I’m currently writing this from the comfort of a good friends house, miles away from Norfolk, in the sunny county of Cornwall recovering from a day of 120m slippy slides, BBQ-ing and general horseplay. For those of you not in the know, Cornwall is nestled away in the south-west of England and borders the Irish sea as well as Devon. It’s a popular holiday destination thanks to its warm climes and rugged charm and the lures of a warm pasty are self explanatory.
The fresh sea air and the suns mellow rays have inspired me to speak of one of Cornwall’s most impressive sights, the basking shark. Curently the worlds second largest fish behind the whale shark can be found in all the worlds teperate oceans and has a diet that is made up primarily of zoo plankton. So there’s no need to say your prayers if you see one of these beauties roll out of the ethereal murk.
The first thing you would notice is the basking sharks massive mouth which is a handy adaptation to catch as many bits of tiny plankton as possible. Basking sharks are a migrating species and are believed to overwinter in deep waters. They may occur in either small schools or alone and some have been seen swimming nose to tail in circles in what may be a form of mating behaviour.

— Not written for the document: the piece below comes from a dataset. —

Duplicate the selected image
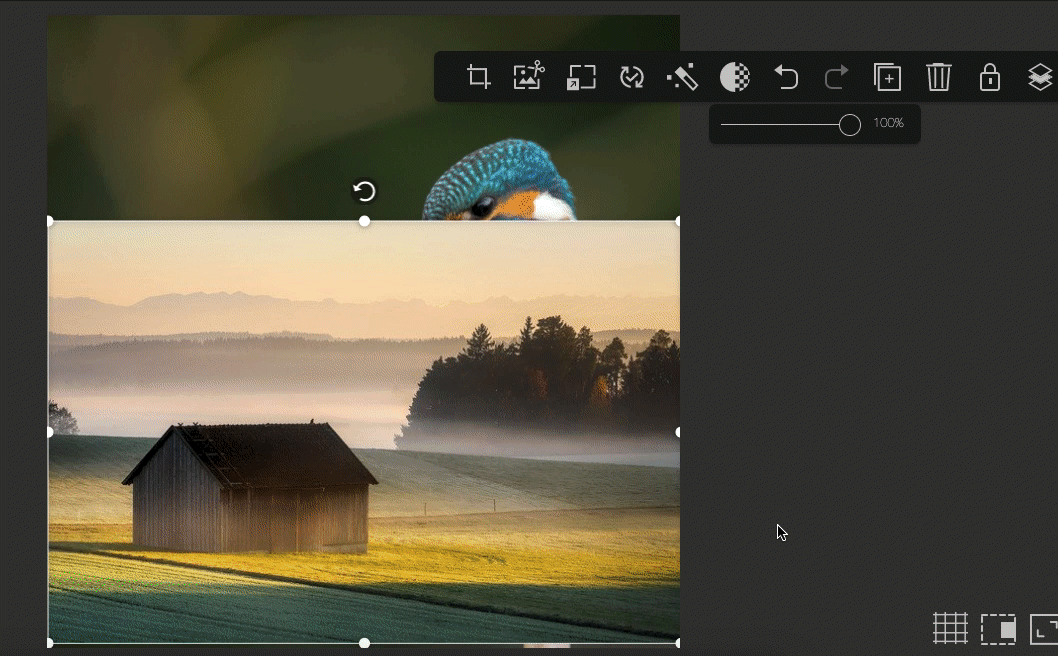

Due to it’s large size, the heffers don’t really have many natural predators however reports of Killer whale attacking basking shark have been recorded of the coast of California and New Zealand. Of course humans have to have their say and historically the basking shark was a staple of many fisheries due to its slow swimming speed, unaggressive nature and previously abundant numbers. Shark fin soup is the reason why they are still fished today and cartilage is used in some form in Chinese medicine.
All in all a cool fish. Big, docile and apparently enjoys the presence of diver and has been known to circle or follow divers.